Importance: Long-term exercise benefits on prevalent adverse events in older populations, such as falls, fractures, or hospitalizations, are not yet established or known.
Objective: To systematically review and investigate the association of long-term exercise interventions (≥1 year) with the risk of falls, injurious falls, multiple falls, fractures, hospitalization, and mortality in older adults.
Data sources: PubMed, Cochrane Central Register of Controlled Trials, SportDiscus, PsychInfo, and Ageline were searched through March 2018.
Study selection: Exercise randomized clinical trials (RCTs) with intervention length of 1 year or longer, performed among participants 60 years or older.

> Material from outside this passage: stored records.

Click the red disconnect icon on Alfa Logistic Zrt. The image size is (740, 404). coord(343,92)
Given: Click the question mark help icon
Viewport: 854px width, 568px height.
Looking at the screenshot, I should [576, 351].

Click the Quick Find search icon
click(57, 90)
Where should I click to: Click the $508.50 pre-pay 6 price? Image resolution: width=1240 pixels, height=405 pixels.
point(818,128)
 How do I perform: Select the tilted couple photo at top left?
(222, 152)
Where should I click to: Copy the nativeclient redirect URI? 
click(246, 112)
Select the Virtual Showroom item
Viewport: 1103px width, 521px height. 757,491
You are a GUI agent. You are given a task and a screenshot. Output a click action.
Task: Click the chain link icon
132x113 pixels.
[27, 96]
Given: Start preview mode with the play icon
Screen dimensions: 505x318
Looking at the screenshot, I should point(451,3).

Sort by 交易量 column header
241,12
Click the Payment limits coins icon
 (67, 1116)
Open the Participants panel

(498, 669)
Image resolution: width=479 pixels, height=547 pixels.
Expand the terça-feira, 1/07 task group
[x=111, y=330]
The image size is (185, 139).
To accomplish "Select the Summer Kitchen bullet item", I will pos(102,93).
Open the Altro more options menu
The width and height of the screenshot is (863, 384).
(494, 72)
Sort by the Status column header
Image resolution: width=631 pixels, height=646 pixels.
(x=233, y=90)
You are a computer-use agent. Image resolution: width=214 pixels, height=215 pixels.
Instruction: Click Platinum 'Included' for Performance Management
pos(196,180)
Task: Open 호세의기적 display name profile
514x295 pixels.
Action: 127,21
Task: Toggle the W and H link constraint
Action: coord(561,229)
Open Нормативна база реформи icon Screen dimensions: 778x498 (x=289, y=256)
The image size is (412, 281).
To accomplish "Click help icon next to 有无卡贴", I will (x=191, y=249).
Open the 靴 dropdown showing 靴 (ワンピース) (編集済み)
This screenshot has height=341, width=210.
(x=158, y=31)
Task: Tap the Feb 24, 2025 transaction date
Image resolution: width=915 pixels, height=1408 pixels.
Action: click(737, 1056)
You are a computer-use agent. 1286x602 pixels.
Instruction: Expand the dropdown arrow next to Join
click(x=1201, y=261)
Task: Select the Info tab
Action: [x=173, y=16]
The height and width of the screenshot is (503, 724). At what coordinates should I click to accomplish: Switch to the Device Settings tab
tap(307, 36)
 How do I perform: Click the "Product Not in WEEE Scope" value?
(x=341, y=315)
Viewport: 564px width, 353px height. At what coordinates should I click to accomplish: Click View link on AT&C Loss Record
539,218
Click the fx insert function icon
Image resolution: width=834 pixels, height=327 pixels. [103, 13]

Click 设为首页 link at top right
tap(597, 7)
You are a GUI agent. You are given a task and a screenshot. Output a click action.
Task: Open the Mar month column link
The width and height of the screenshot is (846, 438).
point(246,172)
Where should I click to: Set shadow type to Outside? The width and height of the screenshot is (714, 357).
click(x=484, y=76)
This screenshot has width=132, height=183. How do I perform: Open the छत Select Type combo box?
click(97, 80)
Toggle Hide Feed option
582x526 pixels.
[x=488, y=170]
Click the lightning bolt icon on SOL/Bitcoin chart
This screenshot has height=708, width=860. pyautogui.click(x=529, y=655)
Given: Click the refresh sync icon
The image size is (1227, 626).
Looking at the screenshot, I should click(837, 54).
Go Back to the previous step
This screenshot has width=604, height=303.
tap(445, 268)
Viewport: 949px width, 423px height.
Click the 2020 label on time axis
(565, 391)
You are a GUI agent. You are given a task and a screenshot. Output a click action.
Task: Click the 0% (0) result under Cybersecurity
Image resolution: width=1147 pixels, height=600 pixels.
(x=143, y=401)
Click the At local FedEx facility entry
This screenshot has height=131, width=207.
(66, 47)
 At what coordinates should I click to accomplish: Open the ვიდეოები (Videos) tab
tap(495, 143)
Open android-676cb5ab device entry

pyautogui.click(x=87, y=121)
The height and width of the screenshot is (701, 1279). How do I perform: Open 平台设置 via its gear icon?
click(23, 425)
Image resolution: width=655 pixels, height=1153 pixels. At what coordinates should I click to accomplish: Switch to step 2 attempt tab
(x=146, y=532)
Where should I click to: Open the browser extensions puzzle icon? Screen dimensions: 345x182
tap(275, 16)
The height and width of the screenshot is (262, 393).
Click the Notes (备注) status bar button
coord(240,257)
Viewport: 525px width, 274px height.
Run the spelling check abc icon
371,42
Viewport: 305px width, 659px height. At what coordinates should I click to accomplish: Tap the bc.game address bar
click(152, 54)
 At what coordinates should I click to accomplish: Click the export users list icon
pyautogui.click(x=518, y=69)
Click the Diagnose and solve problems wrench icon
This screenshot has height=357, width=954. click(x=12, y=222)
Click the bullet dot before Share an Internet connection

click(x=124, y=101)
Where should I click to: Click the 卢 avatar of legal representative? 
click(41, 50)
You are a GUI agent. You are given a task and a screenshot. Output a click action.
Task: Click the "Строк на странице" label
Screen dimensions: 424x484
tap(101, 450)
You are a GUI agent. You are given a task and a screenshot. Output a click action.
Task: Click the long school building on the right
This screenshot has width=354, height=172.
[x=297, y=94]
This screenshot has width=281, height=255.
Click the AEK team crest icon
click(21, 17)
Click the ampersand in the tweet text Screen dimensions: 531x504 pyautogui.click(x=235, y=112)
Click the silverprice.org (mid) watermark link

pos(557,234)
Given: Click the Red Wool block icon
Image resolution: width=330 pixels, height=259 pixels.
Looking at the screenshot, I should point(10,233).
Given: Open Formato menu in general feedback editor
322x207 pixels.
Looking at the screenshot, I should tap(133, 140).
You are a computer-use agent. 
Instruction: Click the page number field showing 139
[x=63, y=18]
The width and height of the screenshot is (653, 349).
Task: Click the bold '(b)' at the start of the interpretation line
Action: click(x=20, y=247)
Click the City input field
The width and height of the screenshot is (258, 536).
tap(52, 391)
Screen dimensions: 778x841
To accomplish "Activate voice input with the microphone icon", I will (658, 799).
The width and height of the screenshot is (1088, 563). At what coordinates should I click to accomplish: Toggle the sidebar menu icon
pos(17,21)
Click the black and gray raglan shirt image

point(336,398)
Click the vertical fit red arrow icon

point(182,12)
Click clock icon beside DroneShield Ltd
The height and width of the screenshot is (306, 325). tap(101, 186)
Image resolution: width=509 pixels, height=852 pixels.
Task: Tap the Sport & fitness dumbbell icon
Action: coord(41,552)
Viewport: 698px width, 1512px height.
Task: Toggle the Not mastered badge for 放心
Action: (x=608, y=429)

Data extraction and synthesis: Two raters independently screened articles, abstracted the data, and assessed the risk of bias. Data were combined with risk ratios (RRs) using DerSimonian and Laird's random-effects model (Mantel-Haenszel method).
Main outcomes and measures: Six binary outcomes for the risk of falls, injurious falls, multiple falls (≥2 falls), fractures, hospitalization, and mortality.
Results: Forty-six studies (22 709 participants) were included in the review and 40 (21 868 participants) in the meta-analyses (mean [SD] age, 73.1 [7.1] years; 15 054 [66.3%] of participants were women). The most used exercise was a multicomponent training (eg, aerobic plus strength plus balance); mean frequency was 3 times per week, about 50 minutes per session, at a moderate intensity. Comparator groups were often active controls. Exercise significantly decreased the risk of falls (n = 20 RCTs; 4420 participants; RR, 0.88; 95% CI, 0.79-0.98) and injurious falls (9 RTCs; 4481 participants; RR, 0.74; 95% CI, 0.62-0.88), and tended to reduce the risk of fractures (19 RTCs; 8410 participants; RR, 0.84; 95% CI, 0.71-1.00; P = .05). Exercise did not significantly diminish the risk of multiple falls (13 RTCs; 3060 participants), hospitalization (12 RTCs; 5639 participants), and mortality (29 RTCs; 11 441 participants). Sensitivity analyses provided similar findings, except the fixed-effect meta-analysis for the risk of fracture, which showed a significant effect favoring exercisers (RR, 0.84; 95% CI, 0.70-1.00; P = .047). Meta-regressions on mortality and falls suggest that 2 to 3 times per week would be the optimal exercise frequency.
Conclusions and relevance: Long-term exercise is associated with a reduction in falls, injurious falls, and probably fractures in older adults, including people with cardiometabolic and neurological diseases.